Outre la faim, nous avons la soif : et quoique par rapport à l'esprit, la faim et la soif qui ne sont autre chose que l'amour de la justice, semblent n'être qu'une même disposition, on y peut pourtant faire quelque distinction de la nourriture solide qui nous sustente, et de la liquide qui nous rafraîchit et tempère nos désirs ardents. Quoi qu'il en soit, nous trouvons ce doux rafraîchissement en Jésus-Christ, qui promet à la Samaritaine « une fontaine jaillissante à la vie éternelle (6), » et à tout le peuple « des sources, » ou plutôt « des fleuves d'eau vive. Si on les boit, on n'a plus de soif (7) » et tous les désirs sont contents.

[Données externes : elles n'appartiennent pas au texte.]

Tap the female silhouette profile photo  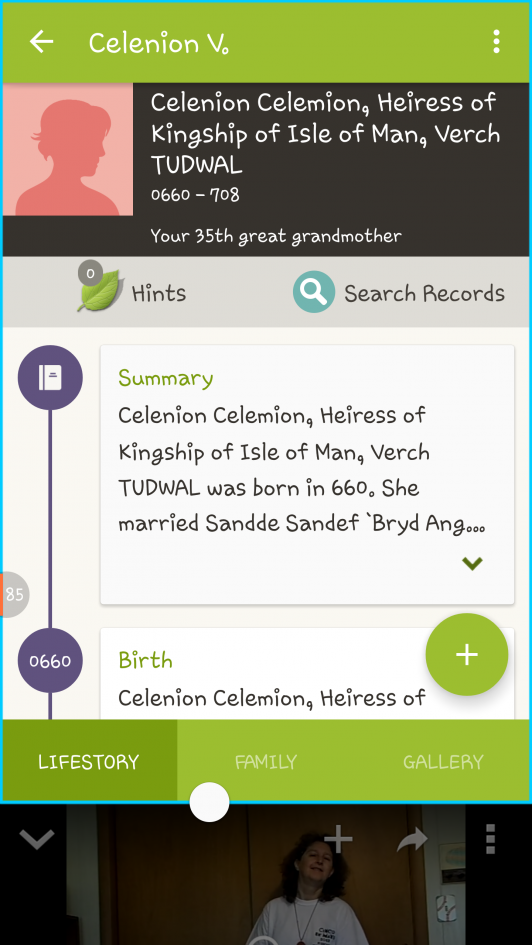[68, 149]
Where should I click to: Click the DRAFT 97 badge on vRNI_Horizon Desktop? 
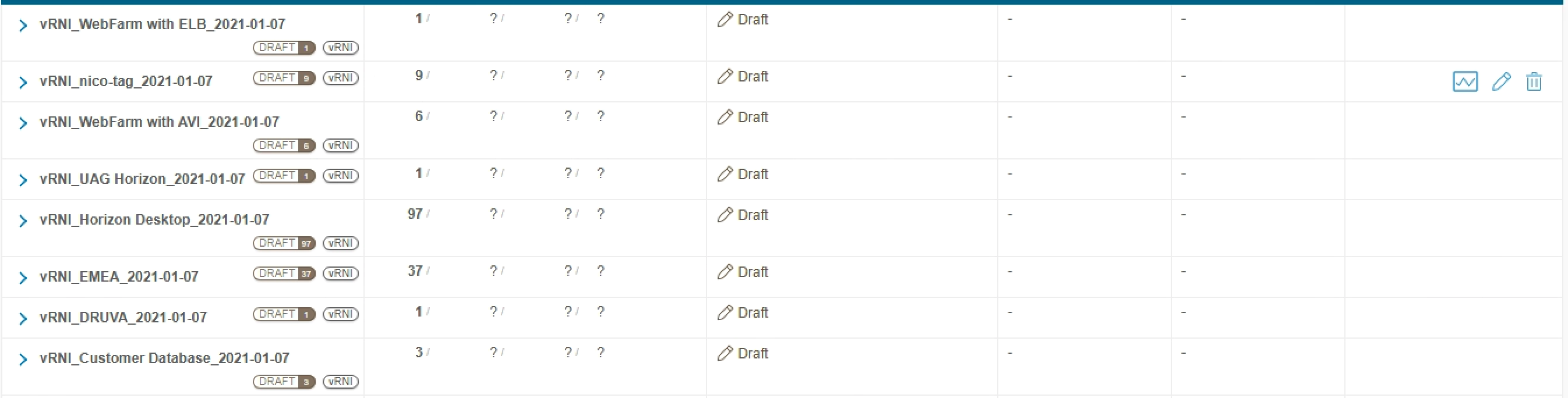tap(284, 243)
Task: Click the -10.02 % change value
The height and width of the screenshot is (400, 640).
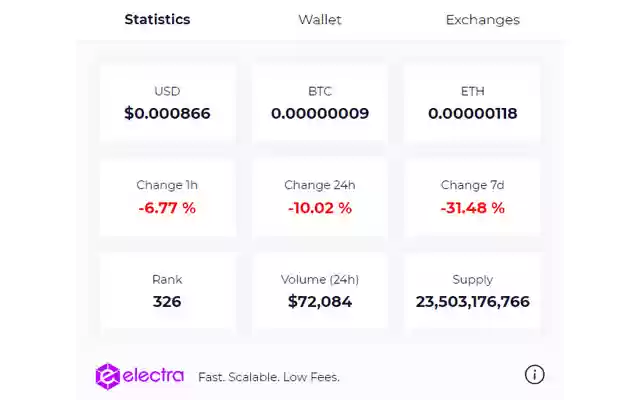Action: coord(320,208)
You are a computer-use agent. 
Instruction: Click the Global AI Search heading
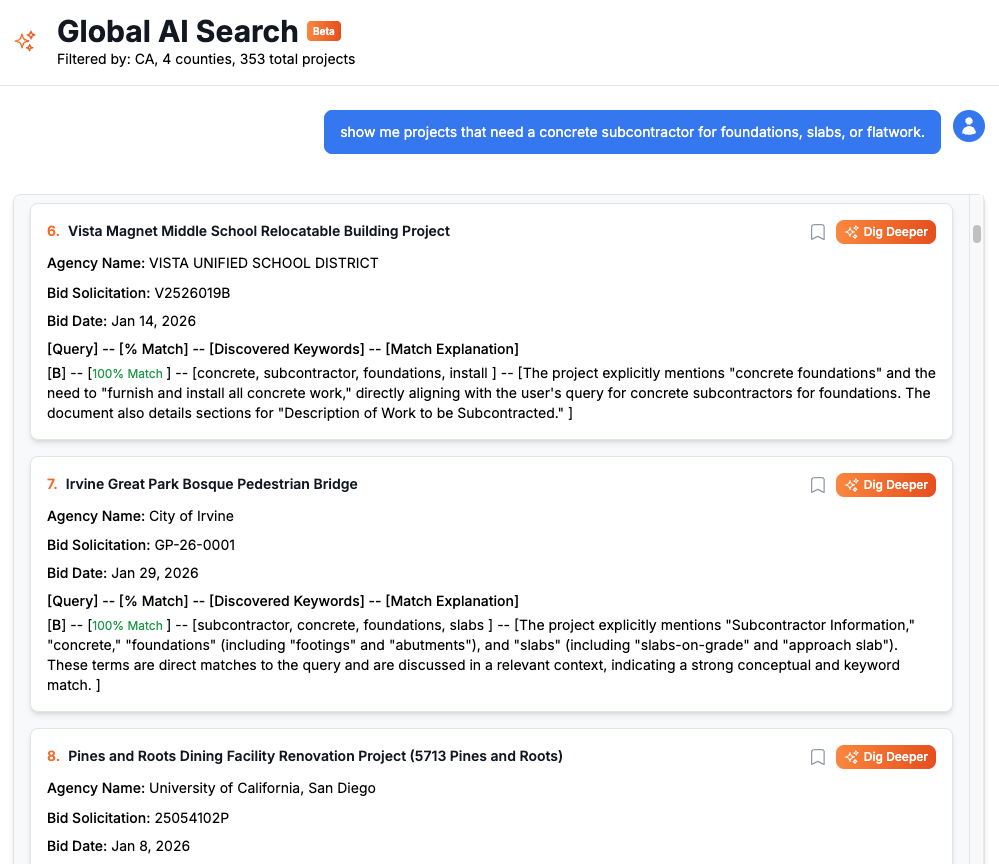pyautogui.click(x=178, y=31)
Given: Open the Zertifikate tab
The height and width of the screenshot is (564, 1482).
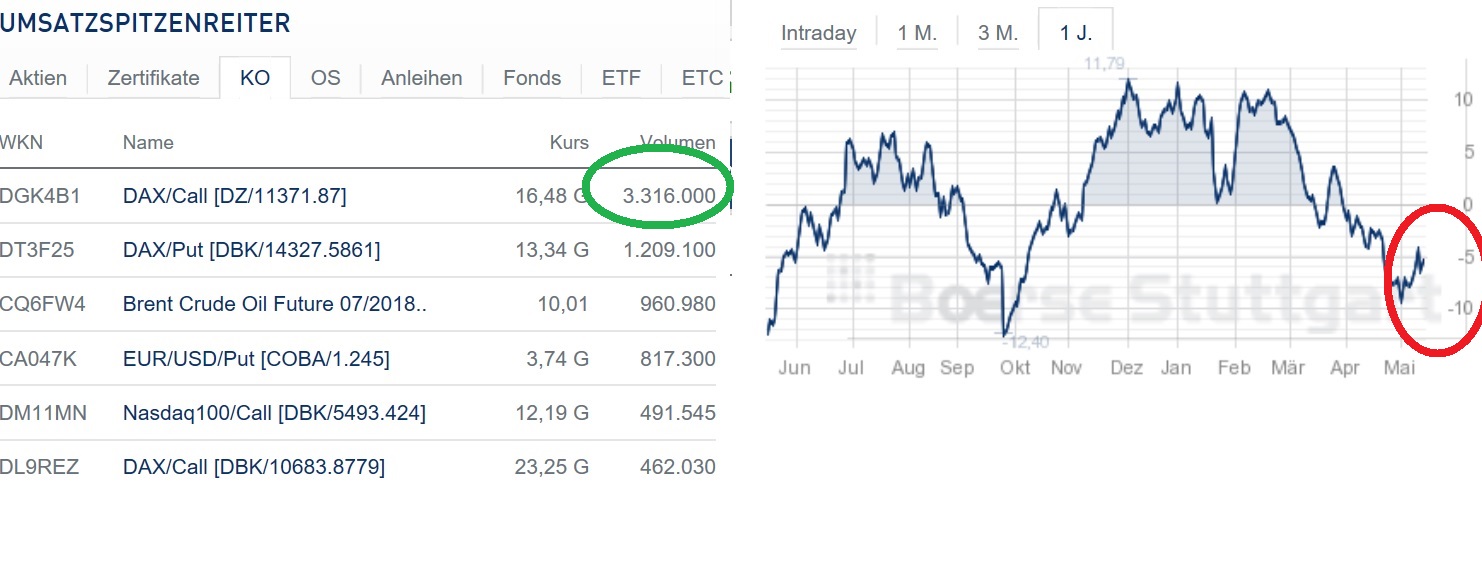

Ces sources intarissables, c'est la vérité, la félicité, l'amour divin, la vie éternelle qui se commence par la foi et s'achève par la jouissance : ces sources sont en Jésus-Christ; ces sources sortent de la pierre, du rocher frappé par la baguette de Moïse, c'est-à-dire d'un cœur sec et dur, touché de l'impulsion de la grâce. En un autre sens, ces sources sortent d'un rocher qui est un des noms qu'on donne à Dieu, en lui disant : « Mon Dieu, mon rocher, mon soutien, mon refuge (8), » la pierre solide sur laquelle je m'appuie. « Je mettrai dans Sion, dit le prophète (9), une pierre inébranlable ; »

1 Exod.,XVI, 3, 14, 15. — 2 Apoc., II, 17. — 3 Num., XXI, 5. — 4 Joan., VI, 31, 32 et seq.— 5 Psal. LXXVII, 25. — 6 Joan., IV, 13, 14. — 7 Ibid., VII, 38. — 8 Psal. XVII, 3. — 9 Isa., XXVIII, 16; Rom., IX, 33.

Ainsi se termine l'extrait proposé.